The problem I see with many businesses in the current economic climate is that they feel compelled to compete on price alone. And when money is tight, this is an easy trap to fall into. In their heart of hearts, every business owner fears that they might push their prospects into the arms of the competition by charging what they’re worth.

The irony is, that’s precisely the kind of thinking that directly contributes to lower sales and/or profitability. Let me explain.

Lower Sales

There will always be someone willing to sell their product or service at a lower price than yours. The key is to recognize that, while their product may be similar to yours, it is not yours. Your job – Job #1, I would argue – is to differentiate your product/service for the unique, irreplicable marvel that it is! You must be able to make the case as to why your product/service is superior to all others – and, more importantly, why it warrants the investment you are asking them to make.

Did you notice I said “investment”? Get comfortable using that word to describe your pricing structure. Where people may not be willing to spend in this environment, they are likely to be willing to invest. Just remember this: It’s only an investment if you can articulate the specific benefits to them of hiring you or purchasing your products. If you can’t do that – reliably and concisely, every time – you will not be able to persuade your prospects that what you’re offering is not just another cost or expense.

Commodities cost; investments pay!

Lower Profitability

When you compete on price, you necessarily reduce profits.
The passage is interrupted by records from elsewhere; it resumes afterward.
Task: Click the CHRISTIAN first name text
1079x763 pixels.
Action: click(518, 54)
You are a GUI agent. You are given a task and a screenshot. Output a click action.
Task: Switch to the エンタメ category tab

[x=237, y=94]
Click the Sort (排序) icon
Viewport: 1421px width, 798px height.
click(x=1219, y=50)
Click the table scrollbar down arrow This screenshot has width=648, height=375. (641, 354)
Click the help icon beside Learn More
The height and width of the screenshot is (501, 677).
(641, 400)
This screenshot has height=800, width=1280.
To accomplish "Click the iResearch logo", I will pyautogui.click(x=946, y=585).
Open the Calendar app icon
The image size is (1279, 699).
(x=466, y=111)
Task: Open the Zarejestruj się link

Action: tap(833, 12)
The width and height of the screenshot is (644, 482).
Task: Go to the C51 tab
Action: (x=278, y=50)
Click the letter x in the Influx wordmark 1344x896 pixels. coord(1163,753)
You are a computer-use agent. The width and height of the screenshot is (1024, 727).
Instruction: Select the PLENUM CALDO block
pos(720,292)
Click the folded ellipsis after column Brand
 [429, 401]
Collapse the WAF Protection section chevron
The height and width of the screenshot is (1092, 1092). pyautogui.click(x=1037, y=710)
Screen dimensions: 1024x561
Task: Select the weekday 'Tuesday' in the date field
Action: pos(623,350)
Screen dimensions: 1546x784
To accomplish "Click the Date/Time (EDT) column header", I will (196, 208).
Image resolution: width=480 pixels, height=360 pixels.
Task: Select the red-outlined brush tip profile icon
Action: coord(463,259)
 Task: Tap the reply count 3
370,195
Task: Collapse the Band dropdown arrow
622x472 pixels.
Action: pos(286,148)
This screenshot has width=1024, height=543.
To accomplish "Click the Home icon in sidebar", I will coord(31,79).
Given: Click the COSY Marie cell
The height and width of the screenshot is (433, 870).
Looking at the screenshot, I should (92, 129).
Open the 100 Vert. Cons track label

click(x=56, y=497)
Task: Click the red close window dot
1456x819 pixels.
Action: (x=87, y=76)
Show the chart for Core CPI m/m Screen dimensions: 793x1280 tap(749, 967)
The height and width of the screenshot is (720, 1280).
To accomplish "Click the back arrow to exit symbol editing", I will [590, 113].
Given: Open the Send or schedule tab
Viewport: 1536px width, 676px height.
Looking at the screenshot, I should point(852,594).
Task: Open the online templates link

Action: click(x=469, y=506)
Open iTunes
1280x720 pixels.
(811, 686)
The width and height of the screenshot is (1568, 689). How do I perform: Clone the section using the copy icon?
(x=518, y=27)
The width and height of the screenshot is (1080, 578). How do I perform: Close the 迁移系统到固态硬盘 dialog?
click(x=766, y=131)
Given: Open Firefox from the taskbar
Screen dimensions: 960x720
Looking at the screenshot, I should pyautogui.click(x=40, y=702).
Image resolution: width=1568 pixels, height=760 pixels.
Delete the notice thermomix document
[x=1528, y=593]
There is, of course, a “point of diminishing (or no) returns,” where the profit becomes so small (or non-existent) as to erase the reason for being in business at all. And if you’re hoping to “make it up on volume,” this is not exactly the right environment for that strategy, as I’m sure you’ll agree.

How long can your business survive on diminished profits, a break-even scenario, or (the unthinkable) in a loss situation? This is the ultimate danger of adopting commoditization as your business strategy. It’s a downward spiral from which you cannot recover.

There will always be a lower priced can of corn. 

How to Approach Your Business Differently

Some businesses, in order to maintain their pricing, try to do a little “value-added,” which sometimes takes the form of an “extra” service or “freebie,” over and above the product or service purchased. And that can sometimes be a good tack to take, if you have a very well-defined niche and homogeneity within your target audience. Otherwise, the task you set for yourself is to come up with a different “bonus” for each different kind of potential customer/client, because if it’s not seen as truly “valuable,” it’s not going to help you close the deal.

What you may want to do instead is find a better way to distinguish yourself from the outset with every single client. Think about how you can approach the process differently in order to better serve your customers and clients. From the initial contact through the proposal and contract process to the way the project is launched and executed, what would make them say “Wow!” on a day-to-day basis, as they interact with you and your team? Defining yourself in such a way can have a much bigger and more lasting impact than almost any “add-on” bonus you could come up with.

The marketing mantra for some time has been “Differentiate or Die.” Harsh words, yes. But as marketing becomes more ubiquitous in the culture – due to the prevalence of the Internet, social media, smart phones, tablets and other “connected” technology which deliver almost non-stop marketing messages 24/7/365 – it is both more important than ever to set yourself apart, and harder to do so.